2010年7月12日月曜日

劣化ウラン弾についてのメモ

劣化ウランは「核のくず」とか言われて、「放射線レベルが低いので自然被爆程度の害しかない。」とかいう意見をネット上でみかけます。同じように砲弾に使われるタングステンと同程度の重金属毒性しかない、とか。

ただ、湾岸戦争後にイラクで癌や奇形児が増えているのは事実。
http://web.mac.com/takana_gohan/iWeb/AfterIraqWar/Introduction.html

なにが正しいんだろうか?と疑問に思い調べてみましたが、やっぱり劣化ウラン弾には化学的毒性と放射線による被害(内部被ばく)の両方があるようです。

化学的毒性
「被害の原因は、ばっさりと言えばウランという元素が(化学的)毒物だからです。その意味では、劣化ウラン弾被害は、枯れ葉剤・ダイオキシンの被害と異なるところはありません。放射能をもつ元素たちのなかで、「放射毒性」よりも「化学毒性」が上回るのは、唯一ウランだけであることは、すでに何十年も前から放射化学者、放射線影響学者にとっては、常識の一つなのです。」
http://www.nava21.ne.jp/~tokuda/chon/hayasi/other/d-uran.htm


内部被ばく
「内部被曝は、水や食べ物に放射性物質が含まれていて、それを飲んでしまう。空気中に含まれている浮遊している放射性物質を呼吸で取り入れてしまう。こういうふうにして体の中に入った放射性原子が体内で放射線を出す。これが内部被曝であります。」
「内部被曝では、アルファ線、ベータ線が非常に大きな被曝を与えます。核分裂生成原子の場合、ベータ線が圧倒的多数でガンマ線が付随している状況で、ベータ線、アルファ線には被曝の局所性と継続性があるわけですから外部被曝に比べて極端に大きな被害形態であることを強調したいと思います。」
http://www.geocities.jp/hokkaihankakuishi/yagasaki.html

「文部科学省の外郭団体である科学技術振興機構による「原子力百科事典」によると「劣化ウランの放射線障害は主として透過力の小さいα線によるものであり、外部被ばくはほとんど問題にならない」と書かれていますが、続いて「経口または吸入摂取した場合には内部被ばくを受ける」となっています。α線は透過力が小さいと言っていますが、体内に入ってしまえば透過力が大きくなくても影響を与えることが可能で、またα線はエネルギーが高いので突然変異を引き起こす可能性が高いことが懸念されています。」
==============================
--- 取り組む課題 ---
**a)** 劣化ウラン弾についての文章によると、放射能をもつ元素のなかで「化学毒性」が「放射毒性」を上回るのはどの元素ですか。
**b)** 劣化ウラン弾についての文章を、最後の文の後から書き継いでください。
後に続く記録は参照しなくてかまいません。

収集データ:
==============================
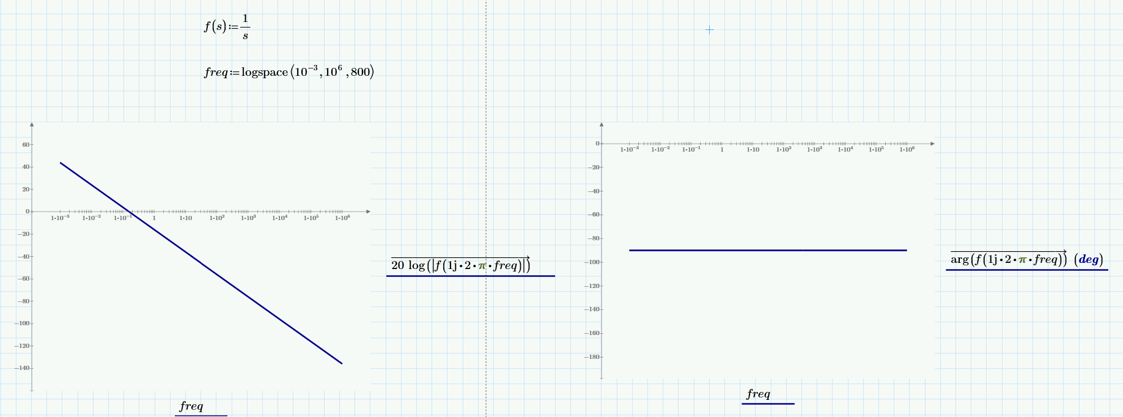Click the 1·10^-3 tick label on right plot
This screenshot has height=417, width=1123.
click(x=629, y=149)
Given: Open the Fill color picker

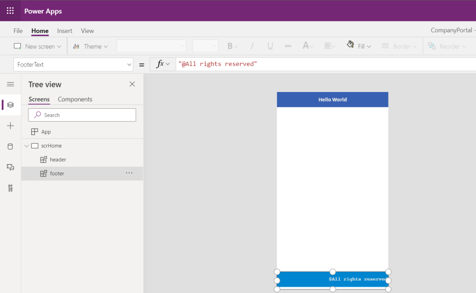Looking at the screenshot, I should click(359, 46).
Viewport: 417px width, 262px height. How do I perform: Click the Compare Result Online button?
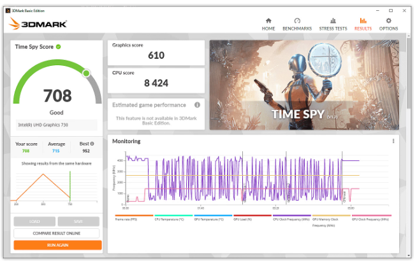pyautogui.click(x=57, y=233)
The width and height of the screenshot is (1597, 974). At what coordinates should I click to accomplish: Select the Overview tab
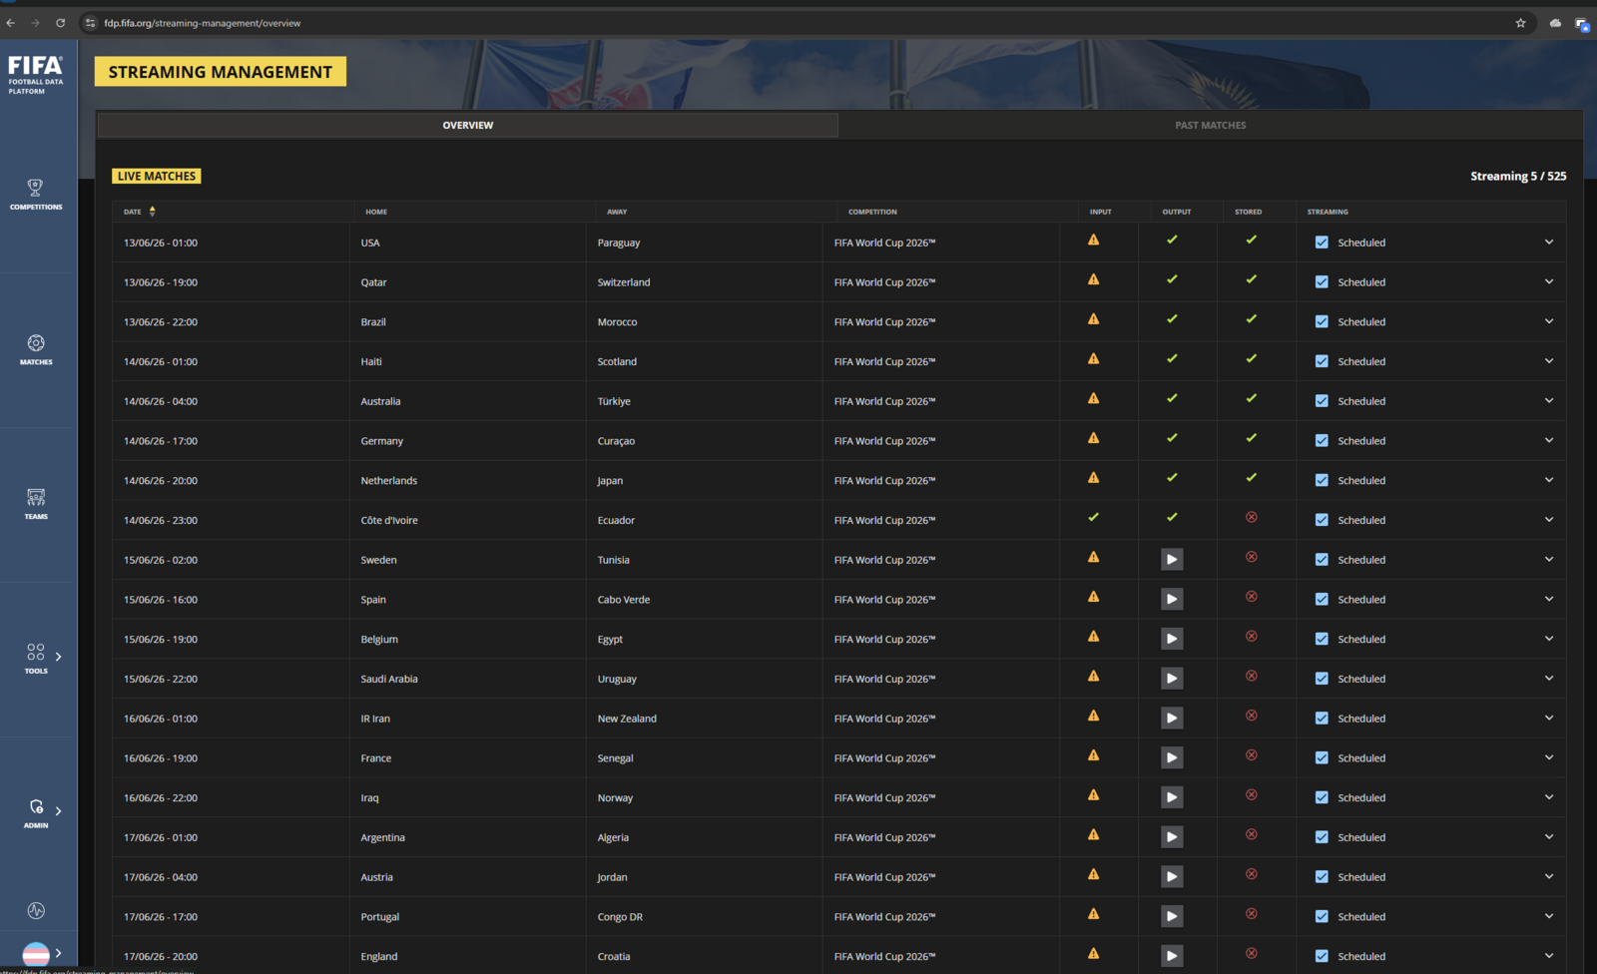click(468, 125)
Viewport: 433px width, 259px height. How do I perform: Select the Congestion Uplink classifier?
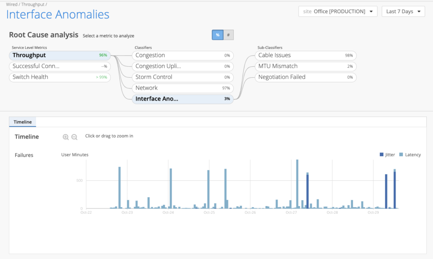click(182, 66)
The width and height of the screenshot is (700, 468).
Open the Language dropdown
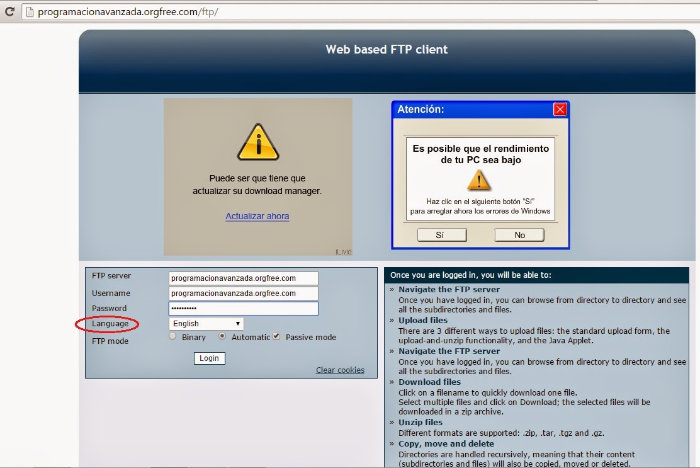coord(205,323)
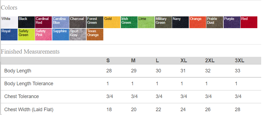This screenshot has height=115, width=265.
Task: Click the Safety Green swatch
Action: 26,34
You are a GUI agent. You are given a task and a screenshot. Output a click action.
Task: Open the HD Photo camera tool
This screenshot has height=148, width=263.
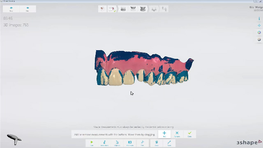click(130, 143)
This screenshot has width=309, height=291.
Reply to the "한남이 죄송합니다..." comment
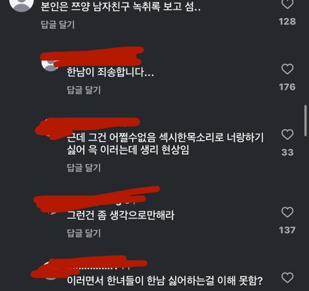pos(84,90)
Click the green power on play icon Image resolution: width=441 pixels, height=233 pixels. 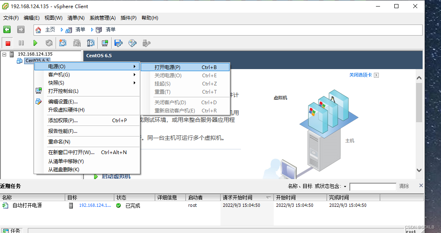35,43
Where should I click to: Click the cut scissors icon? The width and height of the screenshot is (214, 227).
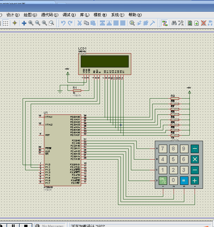tap(79, 23)
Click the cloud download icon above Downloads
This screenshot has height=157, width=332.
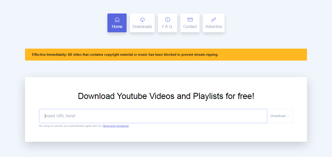coord(142,19)
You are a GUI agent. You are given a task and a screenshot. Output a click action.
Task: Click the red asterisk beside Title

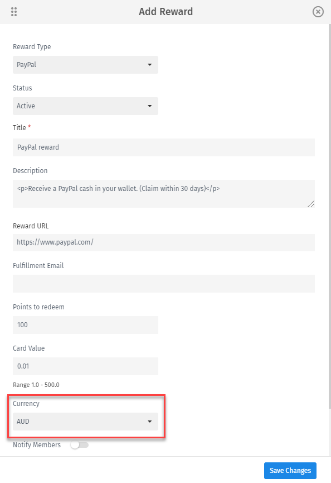tap(29, 127)
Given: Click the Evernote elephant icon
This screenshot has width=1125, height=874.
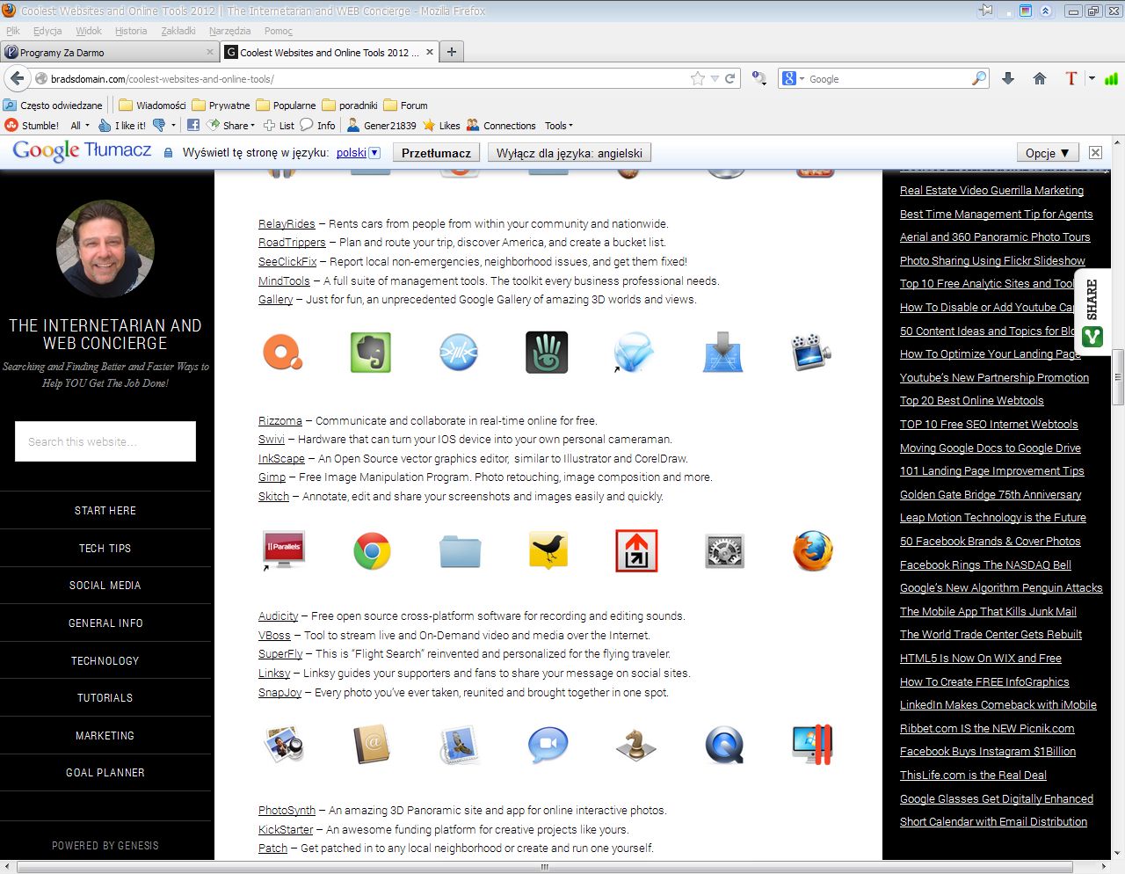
==============================
--- この演習の解答 ---
**a)** ウランだけです。

**b)**
http://homepage.mac.com/travellers/blog/C1038363525/E2015648311/index.html

「直径5μmの劣化ウランの微粒子が細胞に付着している場合を考えると、この微粒子は1年間に約500回のα線を放射します。アルファ線の到達距離からすると、アルファ線を受けるのは、微粒子の周辺の数十個の細胞であると考えられます。したがって、近傍の細胞はほぼ確実に遺伝子の変異を引き起こすようなα粒子による打撃を、1年間に数回から十数回程度、集中的に受けることになります。激しく遺伝子が破壊された細胞は死滅しますが、生き残った細胞は、前癌細胞へと変化する可能性を非常に高めることになります。」
http://www.jca.apc.org/stopUSwar/UMRC/du_human_effect.htm

内部被ばくということを考えると、癌の多発や米兵の「湾岸戦争症候群」も説明がつきます。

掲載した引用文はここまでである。